Entries shown:

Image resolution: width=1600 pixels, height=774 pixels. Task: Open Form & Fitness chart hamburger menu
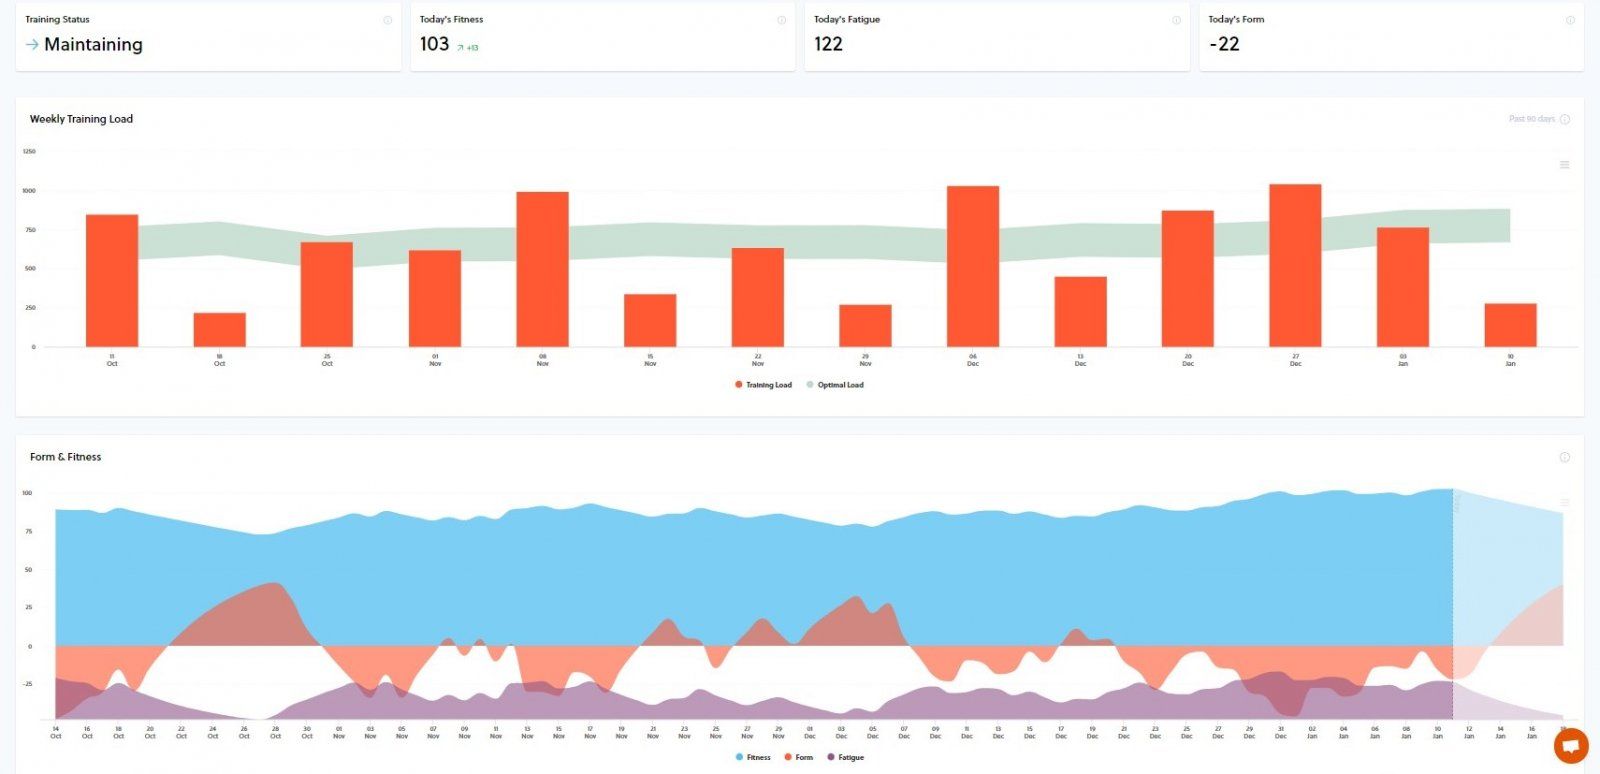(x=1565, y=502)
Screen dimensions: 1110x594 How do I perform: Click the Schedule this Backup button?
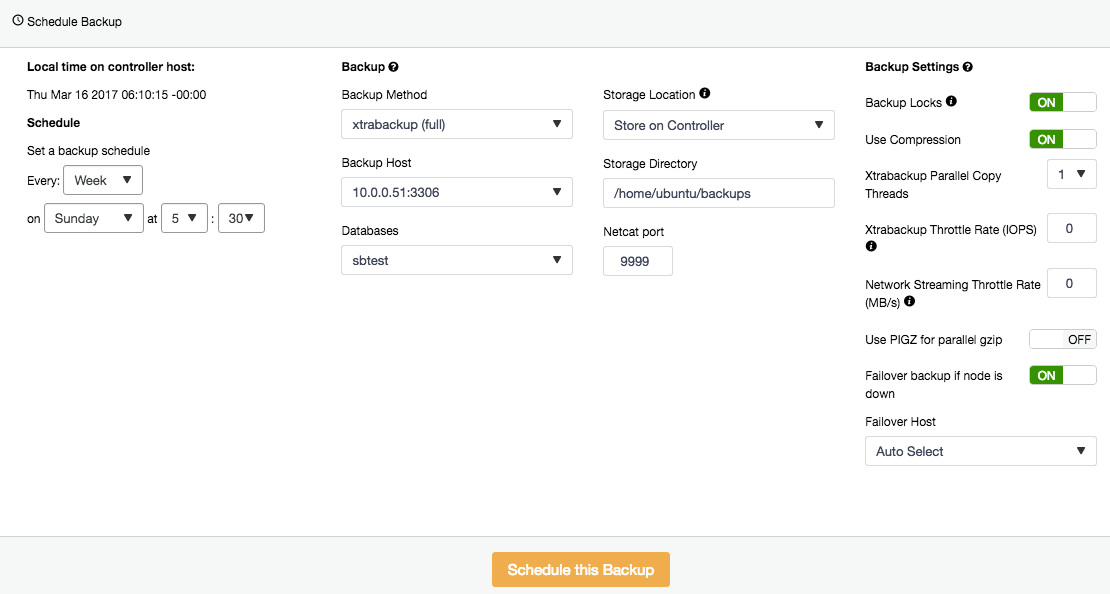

==

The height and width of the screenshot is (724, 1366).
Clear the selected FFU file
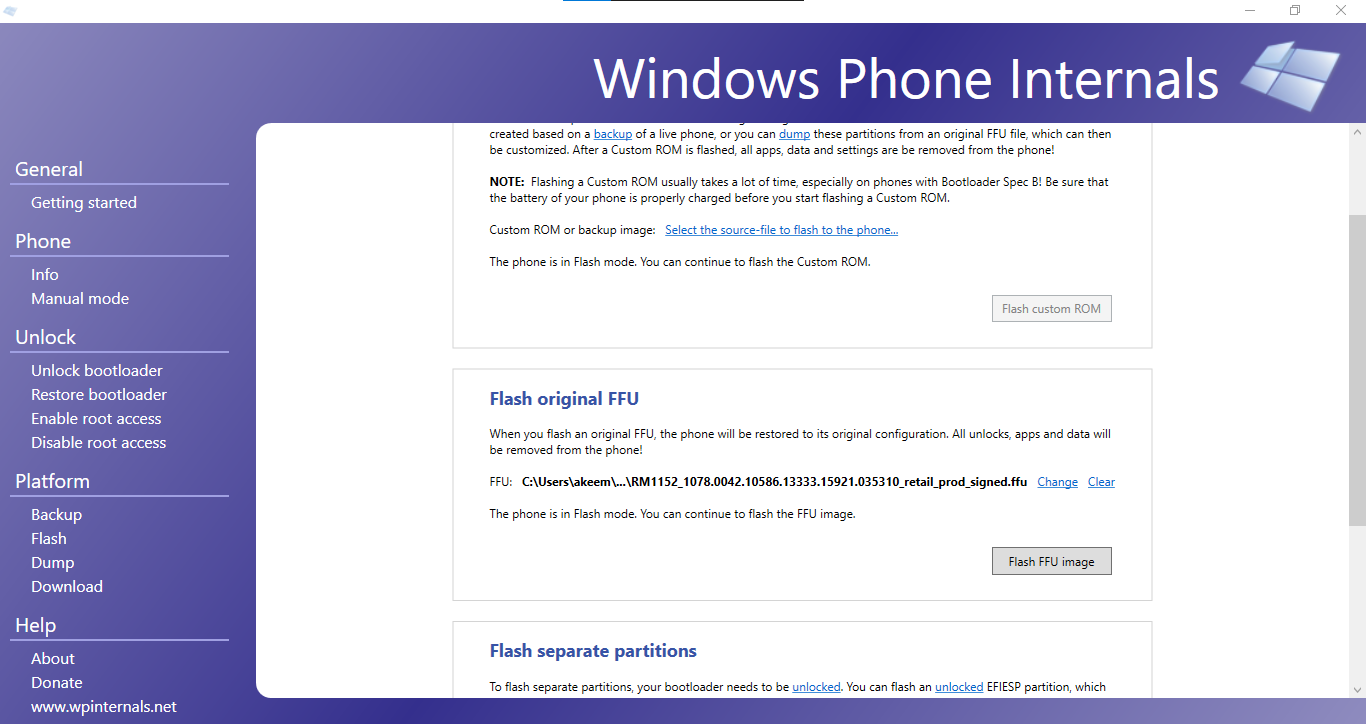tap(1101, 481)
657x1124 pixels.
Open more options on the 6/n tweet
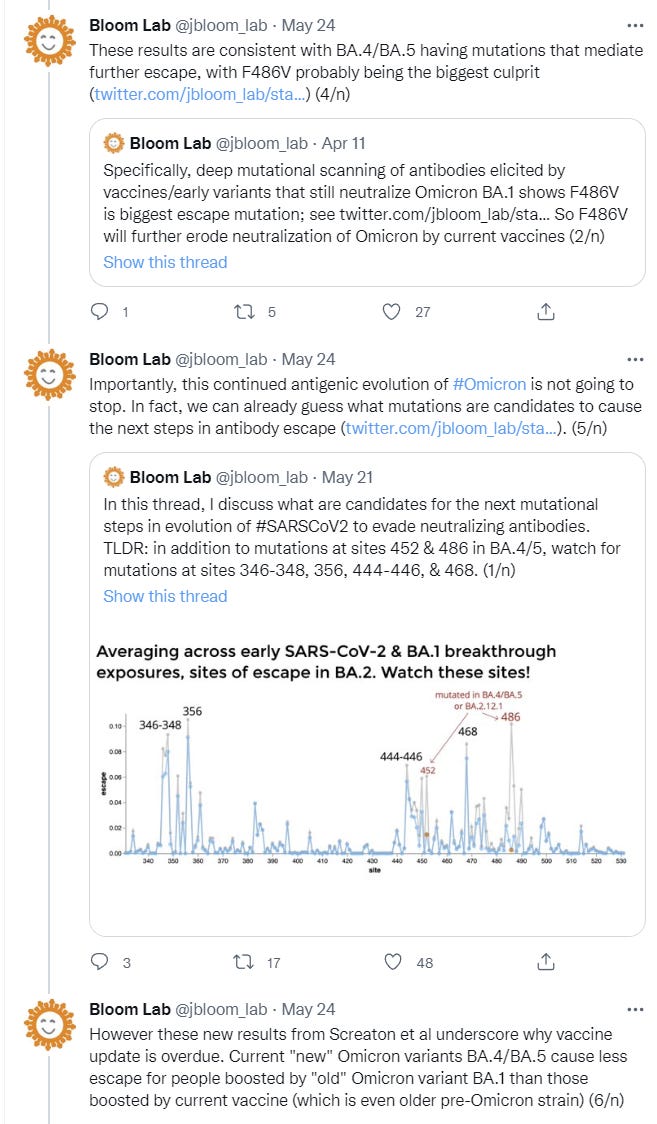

About this task:
The lines above from the line with "Image resolution: width=1600" through the line with "Screen dimensions: 1110x594" are to be given again word for word, with no pictures among them.

Reply to the task:
Image resolution: width=1600 pixels, height=774 pixels. Task: Open Form & Fitness chart hamburger menu
(x=1565, y=502)
Screen dimensions: 1110x594 How do I perform: Click the Schedule this Backup button?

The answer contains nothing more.